> [Passage to read]
=== Section Start ===
Weeding was by hand, with the weeds removed directly from the beds; pests and diseases were monitored throughout the experiment. No method of pest control was used as no infestation was found. For irrigation, a micro-sprinkler system was employed, with sprinklers having a working pressure, range, flow, head and size of 1.5-3.0 kg, 0.9-1.1 m, 33-55 L h-1, 360° and 13 × 22 mm, respectively. The system was activated twice a day (early morning and late afternoon) in order to maintain the soil moisture close to field capacity. The irrigation depth was determined based on the water requirement of the crop, taking into account the crop coefficient for lettuce.
After 64 DAS, a physiological assessment was made on the third pair of fully expanded leaves, using an infrared gas analyser (IRGA), model LCi from ADC (Analytical Development Co. Ltd, Hoddesdon, UK). The CO2 concentration of the sub-stomatal chamber (Ci - ppm) was determined, together with the stomatal conductance (gs - mol m-2 s-1), the rate of photosynthesis (A - μmol m-2 s-1), the ratio between the CO2 concentration of the substomatal chamber and the CO2 concentration of the environment (Ci/Ca), and the instantaneous carboxylation efficiency (A/Ci). The evaluations were made between 0800 and 1100, when the stomata were fully open, on a clear day, using artificial lighting of 1,000 µmol m-2 s -1 in the evaluation chamber of the equipment, in order to maintain more homogeneous environmental conditions during the evaluations.
Shortly after, a qualitative evaluation was made of the age at bolting (AB), considering the number of days from sowing until at least one of the plants from each cultivar displayed evidence of changing from the vegetative to the reproductive phase, which consisted of stem elongation with obvious spacing between leaves; the state of health of the plants (diseases), evaluated from the damage caused by the disease, and based on a visual rating scale ranging from 1 to 5, where: 1 for plants with leaves strongly attacked by disease; 3 for plants with leaves moderately attacked by disease; 4 for plants with leaves rarely attacked by disease and 5 for plants with leaves with no apparent attack by disease (Mota et al., 2003); the state of health of the plants (pests), as attacked by pests and based on a visual rating scale by Mota et al. (2003); and the age at flowering (AF), considering the number of days from sowing to the point of ‘silking’, which consists of not only stem elongation, but also the beginning of the formation of floral structures (Kristkova et al., 2008). To evaluate the AF, six other plants were grown in the same area from each cultivar, at each of the determined spacings and in each block.
=== Section End ===
> [Provided data]
=== Section Start ===
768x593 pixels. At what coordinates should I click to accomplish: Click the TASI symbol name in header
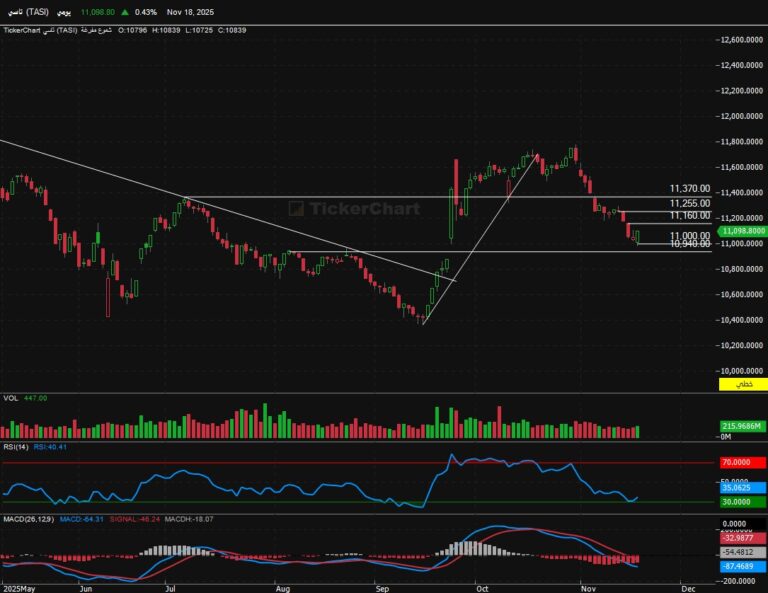pos(29,12)
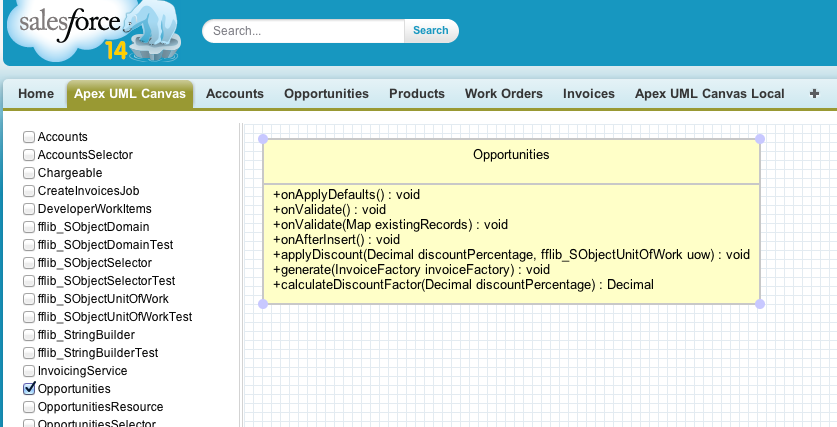
Task: Toggle the Chargeable checkbox
Action: pyautogui.click(x=29, y=173)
=== Section End ===
In the lettuce experiment passage, how often was the micro-sprinkler system activated each day? Draw only on the lettuce experiment passage, not on the listing.

> [Task output]
Twice a day, in the early morning and late afternoon.